## PROBLEM TO SOLVE:
Write out the listing below again, precisely as it is given.
DATA PROVIDED section start
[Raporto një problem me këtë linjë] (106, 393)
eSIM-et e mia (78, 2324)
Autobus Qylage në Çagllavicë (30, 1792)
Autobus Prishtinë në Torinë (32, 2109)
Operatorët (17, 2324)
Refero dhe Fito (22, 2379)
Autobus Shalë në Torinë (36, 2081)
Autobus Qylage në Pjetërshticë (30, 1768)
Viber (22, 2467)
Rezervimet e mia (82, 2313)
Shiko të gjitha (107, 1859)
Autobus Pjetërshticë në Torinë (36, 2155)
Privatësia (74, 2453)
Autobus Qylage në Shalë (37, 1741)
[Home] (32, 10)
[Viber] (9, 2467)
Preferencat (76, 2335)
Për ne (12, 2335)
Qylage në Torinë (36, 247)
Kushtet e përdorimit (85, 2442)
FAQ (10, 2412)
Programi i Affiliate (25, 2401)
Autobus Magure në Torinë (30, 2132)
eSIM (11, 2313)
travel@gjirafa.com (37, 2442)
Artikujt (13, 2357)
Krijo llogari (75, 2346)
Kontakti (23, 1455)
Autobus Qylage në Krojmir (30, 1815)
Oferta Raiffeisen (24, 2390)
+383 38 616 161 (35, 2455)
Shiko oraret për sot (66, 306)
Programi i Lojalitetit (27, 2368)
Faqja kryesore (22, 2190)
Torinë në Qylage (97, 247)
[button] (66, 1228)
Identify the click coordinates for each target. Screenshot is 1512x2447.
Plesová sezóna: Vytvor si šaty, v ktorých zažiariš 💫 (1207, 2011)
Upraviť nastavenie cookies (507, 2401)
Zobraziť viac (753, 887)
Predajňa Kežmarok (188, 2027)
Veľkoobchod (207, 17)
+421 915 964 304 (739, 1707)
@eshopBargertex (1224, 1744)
DATA PROVIDED section end
## SOLUTION TO THIS EXERCISE:
[Raporto një problem me këtë linjë] (106, 393)
eSIM-et e mia (78, 2324)
Autobus Qylage në Çagllavicë (30, 1792)
Autobus Prishtinë në Torinë (32, 2109)
Operatorët (17, 2324)
Refero dhe Fito (22, 2379)
Autobus Shalë në Torinë (36, 2081)
Autobus Qylage në Pjetërshticë (30, 1768)
Viber (22, 2467)
Rezervimet e mia (82, 2313)
Shiko të gjitha (107, 1859)
Autobus Pjetërshticë në Torinë (36, 2155)
Privatësia (74, 2453)
Autobus Qylage në Shalë (37, 1741)
[Home] (32, 10)
[Viber] (9, 2467)
Preferencat (76, 2335)
Për ne (12, 2335)
Qylage në Torinë (36, 247)
Kushtet e përdorimit (85, 2442)
FAQ (10, 2412)
Programi i Affiliate (25, 2401)
Autobus Magure në Torinë (30, 2132)
eSIM (11, 2313)
travel@gjirafa.com (37, 2442)
Artikujt (13, 2357)
Krijo llogari (75, 2346)
Kontakti (23, 1455)
Autobus Qylage në Krojmir (30, 1815)
Oferta Raiffeisen (24, 2390)
+383 38 616 161 (35, 2455)
Shiko oraret për sot (66, 306)
Programi i Lojalitetit (27, 2368)
Faqja kryesore (22, 2190)
Torinë në Qylage (97, 247)
[button] (66, 1228)
Identify the click coordinates for each target. Screenshot is 1512x2447.
Plesová sezóna: Vytvor si šaty, v ktorých zažiariš 💫 (1207, 2011)
Upraviť nastavenie cookies (507, 2401)
Zobraziť viac (753, 887)
Predajňa Kežmarok (188, 2027)
Veľkoobchod (207, 17)
+421 915 964 304 (739, 1707)
@eshopBargertex (1224, 1744)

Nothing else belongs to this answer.